Сопровождавшие Рейнхольда стражники предвкушали внимание и почтение, с которыми все будут слушать их рассказ о сегодняшних приключениях. Приятно будет смотреть за кувшинчиком вина на открытые рты сотрапезников.
Грифо думал только об одном: скорей бы все это закончилось. Рейнхольд теперь стал для него врагом номер один, его зловещий образ настолько раздулся в мыслях управляющего, что заслонил на время все остальные. Он решил, что завтра же пойдет к Фидлеру и наплетет про Рейнхольда небылиц с три короба, каких – потом придумает, главное, хоть чуть-чуть отомстить. Сильно навредить он, конечно, не мог, но иногда достаточно одного маленького камушка под колесо телеги, чтобы она перевернулась. Постепенно Грифо стало все труднее и труднее сосредотачиваться на своих мыслях, мешало неясное, но сильное беспокойство. Обычно не занимающийся анализом своих мыслей и ощущений, Грифо немного растерялся, не понимая, что с ним происходит, а беспричинное беспокойство все усиливалось. Он не знал, что предпринять: говорить Рейнхольду об этом – только смешить, вернуться одному нельзя, а приближалось что-то страшное, он чувствовал это сквозь толстую кожу и слой жира. Ему начало казаться, что потолок опускается на него, а стены сближаются. Он стал жадно хватать ртом воздух и вдруг застыл. Впереди показался Ватрен.
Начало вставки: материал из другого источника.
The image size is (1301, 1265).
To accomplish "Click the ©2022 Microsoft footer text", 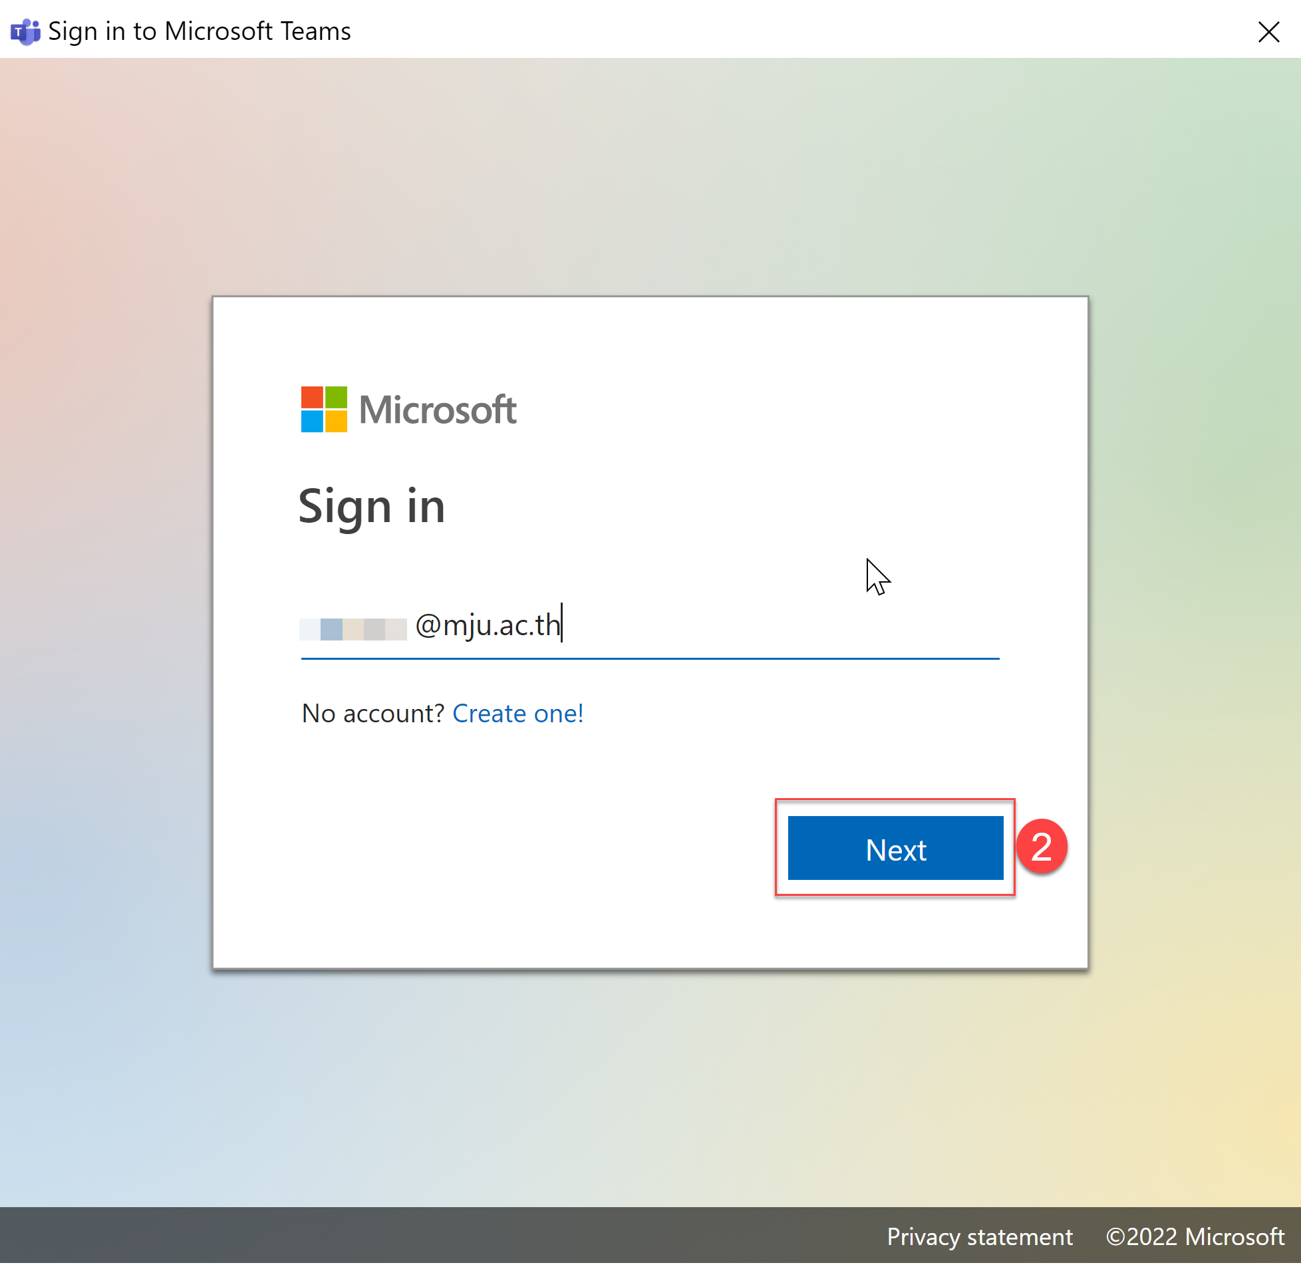I will pyautogui.click(x=1195, y=1236).
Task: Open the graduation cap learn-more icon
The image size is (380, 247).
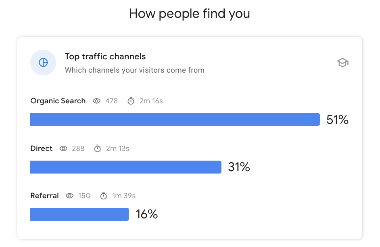Action: click(342, 63)
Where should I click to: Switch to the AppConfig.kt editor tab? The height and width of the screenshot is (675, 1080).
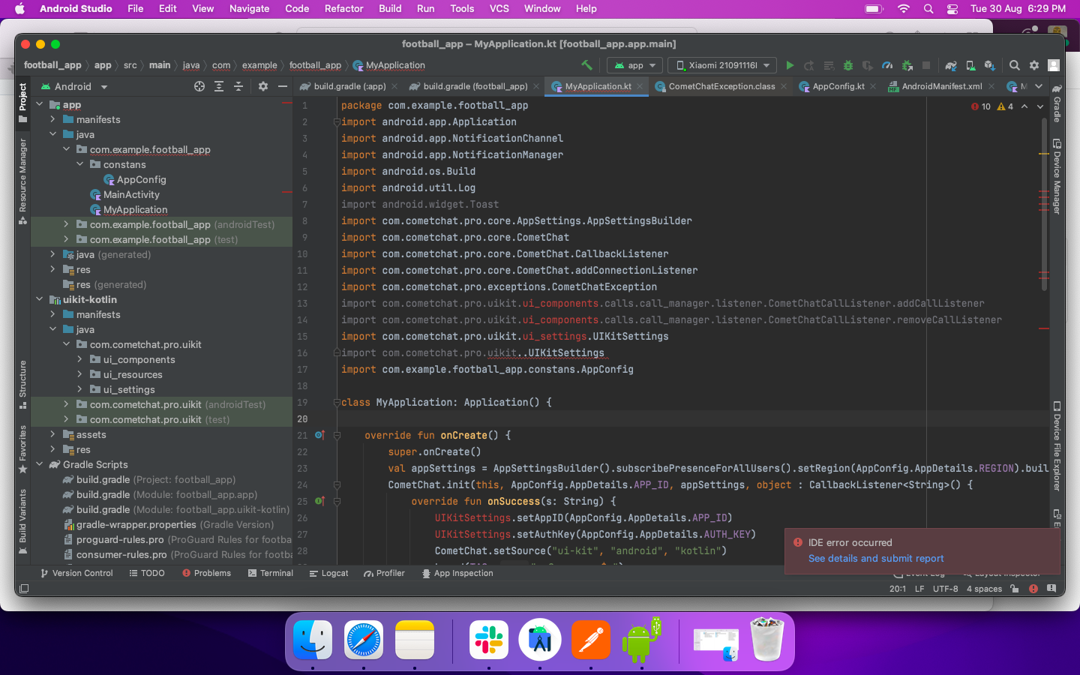(837, 86)
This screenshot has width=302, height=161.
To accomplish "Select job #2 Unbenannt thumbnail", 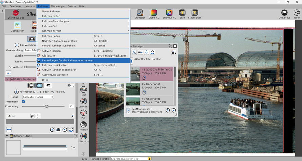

Все остановились, призрак тоже завис в десятке шагов от них. Наступила тишина. Рейнхольд отлично знал, что призрак никак не может их задержать. Он хотел двинуться дальше, но опять вмешался его дурной характер: ему захотелось посмотреть на Грифо в этой ситуации. Он знаком приказал стражникам не двигаться, а Эжену молчать.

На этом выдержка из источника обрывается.